Posted by Chris Smith at 6:07 AM
Comments
March 26, 2012 9:09 AM
R A Fontes Says:
The transformation of parking facilities (lots, structures, etc.) is certain to be among the most far-reaching effects of the coming AV revolution. We will be able to locate them far from rider destinations because no one would have to walk between them and the parking spaces. The facilities themselves could be smaller because:
1. drivers would no longer need to open the door to get out of a parked vehicle, and
2. empty travel lanes would be unnecessary as vehicles could move themselves out of the way of cars being summoned by their riders.
March 26, 2012 9:37 AM
Chris I Says:
"It’s estimated that there are three nonresidential parking spaces for every car in the United States. That adds up to almost 800 million parking spaces, covering about 4,360 square miles — an area larger than Puerto Rico. In some cities, like Orlando and Los Angeles, parking lots are estimated to cover at least one-third of the land area, making them one of the most salient landscape features of the built world."
That is terrifying.
March 26, 2012 9:55 AM
Allan Says:
Terrifying? Or just sad?
March 26, 2012 4:35 PM
Garlynn -- Undergroundscience.blogspot.com Says:
The accompanying graphic in the print addition seemed to depict food trucks, but no mention was made in the piece explicitly of food trucks and other such uses that we find so commonplace in P-town... they were only covered as a generality of uses including teenagers congregating after hours, or some such... weird, huh?
March 26, 2012 7:35 PM
Erik H. Says:
Easy. Use more buses.
I walk to a bus stop; I walk from a bus stop.
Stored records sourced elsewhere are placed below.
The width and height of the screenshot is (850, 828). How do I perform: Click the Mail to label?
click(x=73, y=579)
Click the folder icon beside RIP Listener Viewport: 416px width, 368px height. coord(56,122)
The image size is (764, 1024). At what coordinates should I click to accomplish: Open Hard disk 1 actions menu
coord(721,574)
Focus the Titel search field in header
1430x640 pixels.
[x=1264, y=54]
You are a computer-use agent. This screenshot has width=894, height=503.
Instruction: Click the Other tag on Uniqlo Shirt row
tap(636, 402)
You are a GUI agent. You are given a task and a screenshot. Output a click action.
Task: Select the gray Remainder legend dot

Too much of Portland's transit investment requires driving on newly widened streets to a park-and-ride lot to catch a train. Much of the purpose of Milwaukie MAX is to build two massive parking facilities; while ignoring the "total transit system" that links neighborhood and regional buses to the high capacity trunk line. Transit is not just a skeleton - it is a living beast with arms, legs, arteries and veins, muscles, bones and nerves.